British auction house Christie’s is selling a bottle of wine that spent 14 months in orbit aboard the International Space Station.
According to the auction house, a wine connoisseur could get up to $1 million for it. The Pétrus 2000 is one of 12 bottles sent into space by researchers investigating the possibility of extraterrestrial agriculture in November 2019. The company said its so-called Mission WISE marked the world’s first private applied space research program.
“This bottle of Petrus 2000 marks a momentous step in the pursuit of developing and gaining a greater understanding of the maturation of wine,” Tim Triptree, international director of the auctioneer’s wine and spirits department, said in a statement.
A dozen bottles of Petrus were returned to Earth from the space station in January of this year aboard a SpaceX cargo capsule after nearly 440 days, or approximately 186 million miles (300 million km) in orbit.
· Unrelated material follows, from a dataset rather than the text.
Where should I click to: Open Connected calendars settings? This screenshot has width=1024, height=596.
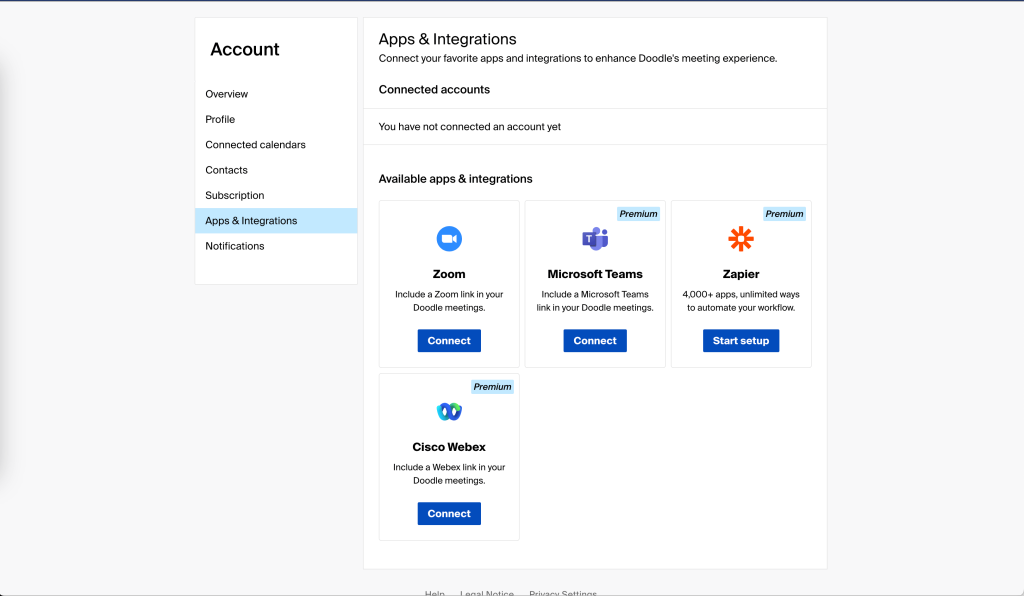[x=256, y=145]
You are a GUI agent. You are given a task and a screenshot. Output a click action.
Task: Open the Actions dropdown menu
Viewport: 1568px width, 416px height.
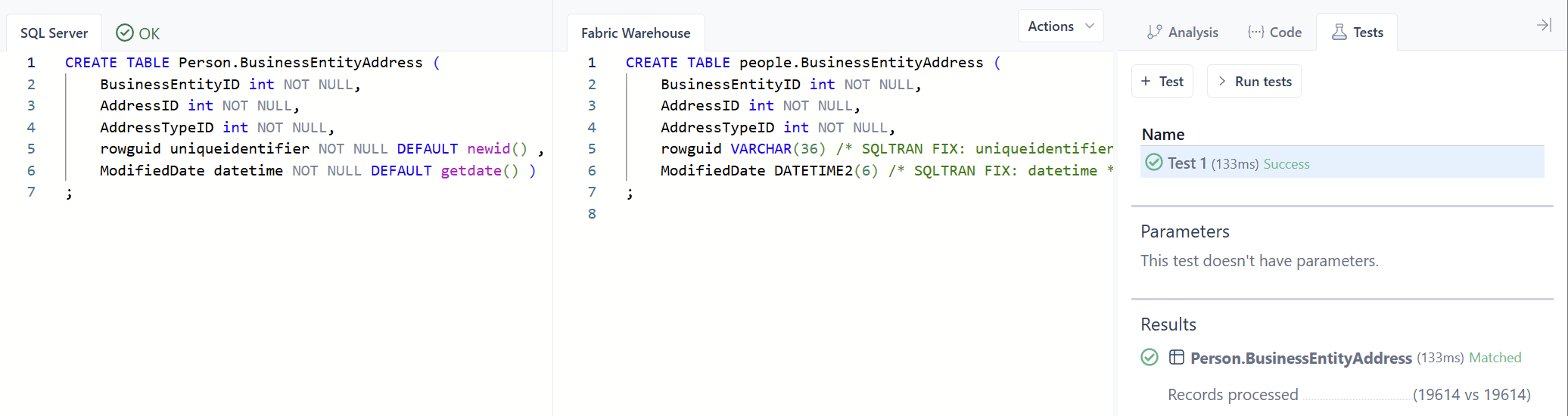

According to the reports, the wine was returned to Bordeaux, where a bottle was opened for a blind taste test by a dozen leading connoisseurs at the Institute for Wine and Vine Research, who compared it to controlled samples of the same vintage Petrus that had remained on Earth.
Christie’s has stated that an unopened bottle of the space-aged collection, as well as a matching bottle of the original Earth-bound Petrus 2000, would be available for immediate purchase through its private sales, along with a decanter, a set of glasses, and a corkscrew fashioned from a meteorite.
As per the wine investment platform Vinovest, a single bottle of vintage 2000 Petrus from a 28-acre estate that produces only about 30,000 bottles per year would normally cost $5,366, but one sold at auction for $51,660 in 2018.